Much is made by some of the advantages of flexibility it gives both employees and employer.  In the case of the worker they are freed up so the mantra goes to do all the other things which they may want to do, while for the employer it makes economic sense to be able offer paid employment only when there is a need to do so.

In that respect many employers are only echoing those in the docks in the 19th and early 20th centuries who argued that the “uncontrollable forces in the shipping industry, such as tides, wind and weather, which affect the regularity of the arrival of cargoes by ship and barge, [and] the seasonal trades in tea, timber, cotton, bananas, wool” made casual labour the only realistic way to operate.

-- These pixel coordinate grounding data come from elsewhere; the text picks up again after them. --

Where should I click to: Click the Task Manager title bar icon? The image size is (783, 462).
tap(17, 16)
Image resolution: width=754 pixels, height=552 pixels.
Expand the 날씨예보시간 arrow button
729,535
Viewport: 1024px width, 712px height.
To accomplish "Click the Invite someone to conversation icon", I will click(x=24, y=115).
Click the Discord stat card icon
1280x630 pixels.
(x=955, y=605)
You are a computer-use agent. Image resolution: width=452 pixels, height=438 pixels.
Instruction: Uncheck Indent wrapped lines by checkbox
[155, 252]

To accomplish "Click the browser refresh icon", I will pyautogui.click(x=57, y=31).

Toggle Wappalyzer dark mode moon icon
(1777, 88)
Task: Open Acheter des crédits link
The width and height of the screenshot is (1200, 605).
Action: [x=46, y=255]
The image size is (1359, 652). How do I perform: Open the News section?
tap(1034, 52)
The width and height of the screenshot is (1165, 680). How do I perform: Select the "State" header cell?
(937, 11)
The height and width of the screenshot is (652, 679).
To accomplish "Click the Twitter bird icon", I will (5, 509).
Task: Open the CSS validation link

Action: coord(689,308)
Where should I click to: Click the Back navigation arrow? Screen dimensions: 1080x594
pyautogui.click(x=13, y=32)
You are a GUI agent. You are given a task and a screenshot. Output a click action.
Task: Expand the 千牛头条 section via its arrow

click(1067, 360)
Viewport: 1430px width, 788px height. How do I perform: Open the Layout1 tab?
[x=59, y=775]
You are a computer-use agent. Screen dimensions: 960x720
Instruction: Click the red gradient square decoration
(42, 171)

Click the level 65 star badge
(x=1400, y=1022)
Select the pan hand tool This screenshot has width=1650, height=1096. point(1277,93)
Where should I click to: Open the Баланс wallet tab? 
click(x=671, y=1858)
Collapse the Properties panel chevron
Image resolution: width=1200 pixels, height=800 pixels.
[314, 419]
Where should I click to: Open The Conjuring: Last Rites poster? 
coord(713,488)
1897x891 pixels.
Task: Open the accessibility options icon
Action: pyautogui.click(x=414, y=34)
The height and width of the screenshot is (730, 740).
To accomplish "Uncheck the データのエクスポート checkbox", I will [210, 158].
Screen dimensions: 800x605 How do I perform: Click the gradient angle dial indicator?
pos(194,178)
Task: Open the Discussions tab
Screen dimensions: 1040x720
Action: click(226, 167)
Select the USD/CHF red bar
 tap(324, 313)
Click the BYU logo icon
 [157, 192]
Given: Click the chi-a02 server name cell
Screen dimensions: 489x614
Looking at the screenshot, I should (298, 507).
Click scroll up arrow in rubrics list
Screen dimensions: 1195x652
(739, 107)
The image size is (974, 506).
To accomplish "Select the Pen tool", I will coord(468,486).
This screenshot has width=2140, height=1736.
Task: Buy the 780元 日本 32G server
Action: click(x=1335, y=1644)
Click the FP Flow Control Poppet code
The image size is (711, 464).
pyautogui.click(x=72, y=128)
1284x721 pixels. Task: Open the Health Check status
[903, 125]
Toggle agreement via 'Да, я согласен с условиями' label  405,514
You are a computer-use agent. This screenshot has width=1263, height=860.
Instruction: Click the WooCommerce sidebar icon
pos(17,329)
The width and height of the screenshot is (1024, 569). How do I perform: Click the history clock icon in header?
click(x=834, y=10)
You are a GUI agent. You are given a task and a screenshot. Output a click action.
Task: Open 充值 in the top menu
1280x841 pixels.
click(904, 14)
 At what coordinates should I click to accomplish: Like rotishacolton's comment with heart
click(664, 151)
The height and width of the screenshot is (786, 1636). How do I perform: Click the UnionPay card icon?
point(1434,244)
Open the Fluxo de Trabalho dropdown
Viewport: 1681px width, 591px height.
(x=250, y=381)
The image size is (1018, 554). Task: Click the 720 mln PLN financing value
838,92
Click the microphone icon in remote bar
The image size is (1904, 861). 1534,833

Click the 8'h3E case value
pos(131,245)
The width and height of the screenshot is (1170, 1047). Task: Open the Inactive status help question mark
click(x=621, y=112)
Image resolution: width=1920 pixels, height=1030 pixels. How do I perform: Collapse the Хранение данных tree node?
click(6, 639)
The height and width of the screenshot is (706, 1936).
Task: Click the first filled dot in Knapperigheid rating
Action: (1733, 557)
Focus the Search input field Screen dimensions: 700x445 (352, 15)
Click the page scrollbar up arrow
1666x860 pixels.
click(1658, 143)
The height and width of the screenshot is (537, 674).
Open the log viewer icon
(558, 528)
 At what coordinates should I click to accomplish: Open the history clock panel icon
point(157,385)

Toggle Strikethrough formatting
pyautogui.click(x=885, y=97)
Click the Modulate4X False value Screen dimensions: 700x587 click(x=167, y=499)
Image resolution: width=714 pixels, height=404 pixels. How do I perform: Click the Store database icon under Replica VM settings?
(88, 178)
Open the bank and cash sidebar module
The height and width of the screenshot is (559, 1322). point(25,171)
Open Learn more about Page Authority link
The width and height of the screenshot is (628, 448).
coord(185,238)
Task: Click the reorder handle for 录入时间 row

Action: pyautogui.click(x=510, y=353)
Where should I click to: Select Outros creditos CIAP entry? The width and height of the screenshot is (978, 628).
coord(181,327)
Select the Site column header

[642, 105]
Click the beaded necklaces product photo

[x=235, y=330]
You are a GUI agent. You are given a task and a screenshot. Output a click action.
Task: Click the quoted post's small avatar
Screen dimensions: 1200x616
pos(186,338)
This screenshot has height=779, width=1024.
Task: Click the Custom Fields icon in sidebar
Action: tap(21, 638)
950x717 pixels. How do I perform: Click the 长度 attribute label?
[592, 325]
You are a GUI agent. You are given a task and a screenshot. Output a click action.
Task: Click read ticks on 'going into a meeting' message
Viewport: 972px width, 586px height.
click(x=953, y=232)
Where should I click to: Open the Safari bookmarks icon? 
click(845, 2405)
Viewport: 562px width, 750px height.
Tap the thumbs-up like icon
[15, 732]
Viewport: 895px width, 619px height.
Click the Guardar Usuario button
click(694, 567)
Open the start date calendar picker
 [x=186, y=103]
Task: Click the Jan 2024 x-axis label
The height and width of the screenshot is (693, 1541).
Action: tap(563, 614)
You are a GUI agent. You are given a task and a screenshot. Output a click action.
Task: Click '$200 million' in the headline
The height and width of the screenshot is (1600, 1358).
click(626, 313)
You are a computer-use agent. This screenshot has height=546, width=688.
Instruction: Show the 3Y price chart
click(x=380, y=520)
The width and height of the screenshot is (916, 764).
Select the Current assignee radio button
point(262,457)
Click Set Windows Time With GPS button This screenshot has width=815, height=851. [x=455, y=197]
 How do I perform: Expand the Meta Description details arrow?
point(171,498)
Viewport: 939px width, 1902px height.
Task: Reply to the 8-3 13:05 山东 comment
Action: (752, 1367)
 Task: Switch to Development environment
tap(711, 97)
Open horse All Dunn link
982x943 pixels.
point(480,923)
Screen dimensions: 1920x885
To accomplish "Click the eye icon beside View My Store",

All of which seems fine and dandy but doesn’t help the employee budget for a week’s food, rent, and
heating.

Nor does it offer any security.

So in the case of one of our lads who turned up for work as asked at 7 am only to  discover that the situation had changed and he was not required till 11 that morning, leaving him to hang around, unpaid for the four hours.

All of which points to that simple observation that the relationship between employer and employee is not equal and in the absence of trade union representation the worker is pretty much isolated.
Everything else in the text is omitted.